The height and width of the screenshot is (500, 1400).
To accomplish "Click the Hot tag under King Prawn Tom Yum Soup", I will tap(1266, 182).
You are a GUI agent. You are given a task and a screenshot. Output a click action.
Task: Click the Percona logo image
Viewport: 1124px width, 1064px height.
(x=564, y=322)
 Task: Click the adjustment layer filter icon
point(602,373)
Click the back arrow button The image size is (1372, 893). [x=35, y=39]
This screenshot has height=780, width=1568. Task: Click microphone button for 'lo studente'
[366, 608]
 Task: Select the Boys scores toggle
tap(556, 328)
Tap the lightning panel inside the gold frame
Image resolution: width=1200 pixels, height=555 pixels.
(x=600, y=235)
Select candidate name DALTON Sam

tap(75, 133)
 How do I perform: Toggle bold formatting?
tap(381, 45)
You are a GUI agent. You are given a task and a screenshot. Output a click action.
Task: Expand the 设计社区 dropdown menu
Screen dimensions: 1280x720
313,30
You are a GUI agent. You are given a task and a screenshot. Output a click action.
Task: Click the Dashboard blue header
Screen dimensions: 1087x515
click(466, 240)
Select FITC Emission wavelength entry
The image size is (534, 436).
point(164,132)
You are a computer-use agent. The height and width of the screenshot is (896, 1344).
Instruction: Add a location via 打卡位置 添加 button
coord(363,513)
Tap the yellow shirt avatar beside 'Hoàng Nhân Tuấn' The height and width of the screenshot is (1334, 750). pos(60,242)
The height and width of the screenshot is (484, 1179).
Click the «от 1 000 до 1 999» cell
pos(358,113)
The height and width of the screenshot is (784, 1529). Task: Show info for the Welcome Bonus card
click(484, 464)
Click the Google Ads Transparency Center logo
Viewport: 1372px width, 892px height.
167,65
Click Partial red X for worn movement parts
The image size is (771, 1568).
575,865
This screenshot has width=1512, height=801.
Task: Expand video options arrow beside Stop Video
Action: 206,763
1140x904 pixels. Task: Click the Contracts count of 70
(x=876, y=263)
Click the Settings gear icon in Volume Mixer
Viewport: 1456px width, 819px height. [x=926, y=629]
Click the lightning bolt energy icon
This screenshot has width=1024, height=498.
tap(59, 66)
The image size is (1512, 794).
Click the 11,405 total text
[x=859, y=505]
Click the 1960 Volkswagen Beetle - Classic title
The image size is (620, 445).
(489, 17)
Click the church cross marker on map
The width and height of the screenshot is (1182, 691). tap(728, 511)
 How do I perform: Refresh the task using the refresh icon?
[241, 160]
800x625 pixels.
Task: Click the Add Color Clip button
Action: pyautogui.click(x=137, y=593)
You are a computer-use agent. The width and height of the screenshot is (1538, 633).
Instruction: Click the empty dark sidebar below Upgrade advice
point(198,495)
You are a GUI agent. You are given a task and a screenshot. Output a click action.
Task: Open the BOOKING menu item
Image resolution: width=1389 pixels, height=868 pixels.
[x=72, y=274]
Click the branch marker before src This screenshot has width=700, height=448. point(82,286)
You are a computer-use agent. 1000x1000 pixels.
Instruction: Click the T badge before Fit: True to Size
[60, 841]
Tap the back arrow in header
+ + +
→ **Your task**
Reproduce every item above word for word, from the first line to the last.

→ **Answer to the task**
The height and width of the screenshot is (500, 1400).
To accomplish "Click the Hot tag under King Prawn Tom Yum Soup", I will tap(1266, 182).
You are a GUI agent. You are given a task and a screenshot. Output a click action.
Task: Click the Percona logo image
Viewport: 1124px width, 1064px height.
(x=564, y=322)
 Task: Click the adjustment layer filter icon
point(602,373)
Click the back arrow button The image size is (1372, 893). [x=35, y=39]
This screenshot has height=780, width=1568. Task: Click microphone button for 'lo studente'
[366, 608]
 Task: Select the Boys scores toggle
tap(556, 328)
Tap the lightning panel inside the gold frame
Image resolution: width=1200 pixels, height=555 pixels.
(x=600, y=235)
Select candidate name DALTON Sam

tap(75, 133)
 How do I perform: Toggle bold formatting?
tap(381, 45)
You are a GUI agent. You are given a task and a screenshot. Output a click action.
Task: Expand the 设计社区 dropdown menu
Screen dimensions: 1280x720
313,30
You are a GUI agent. You are given a task and a screenshot. Output a click action.
Task: Click the Dashboard blue header
Screen dimensions: 1087x515
click(466, 240)
Select FITC Emission wavelength entry
The image size is (534, 436).
point(164,132)
You are a computer-use agent. The height and width of the screenshot is (896, 1344).
Instruction: Add a location via 打卡位置 添加 button
coord(363,513)
Tap the yellow shirt avatar beside 'Hoàng Nhân Tuấn' The height and width of the screenshot is (1334, 750). pos(60,242)
The height and width of the screenshot is (484, 1179).
Click the «от 1 000 до 1 999» cell
pos(358,113)
The height and width of the screenshot is (784, 1529). Task: Show info for the Welcome Bonus card
click(484, 464)
Click the Google Ads Transparency Center logo
Viewport: 1372px width, 892px height.
167,65
Click Partial red X for worn movement parts
The image size is (771, 1568).
575,865
This screenshot has width=1512, height=801.
Task: Expand video options arrow beside Stop Video
Action: 206,763
1140x904 pixels. Task: Click the Contracts count of 70
(x=876, y=263)
Click the Settings gear icon in Volume Mixer
Viewport: 1456px width, 819px height. [x=926, y=629]
Click the lightning bolt energy icon
This screenshot has width=1024, height=498.
tap(59, 66)
The image size is (1512, 794).
Click the 11,405 total text
[x=859, y=505]
Click the 1960 Volkswagen Beetle - Classic title
The image size is (620, 445).
(489, 17)
Click the church cross marker on map
The width and height of the screenshot is (1182, 691). tap(728, 511)
 How do I perform: Refresh the task using the refresh icon?
[241, 160]
800x625 pixels.
Task: Click the Add Color Clip button
Action: pyautogui.click(x=137, y=593)
You are a computer-use agent. The width and height of the screenshot is (1538, 633).
Instruction: Click the empty dark sidebar below Upgrade advice
point(198,495)
You are a GUI agent. You are given a task and a screenshot. Output a click action.
Task: Open the BOOKING menu item
Image resolution: width=1389 pixels, height=868 pixels.
[x=72, y=274]
Click the branch marker before src This screenshot has width=700, height=448. point(82,286)
You are a computer-use agent. 1000x1000 pixels.
Instruction: Click the T badge before Fit: True to Size
[60, 841]
Tap the back arrow in header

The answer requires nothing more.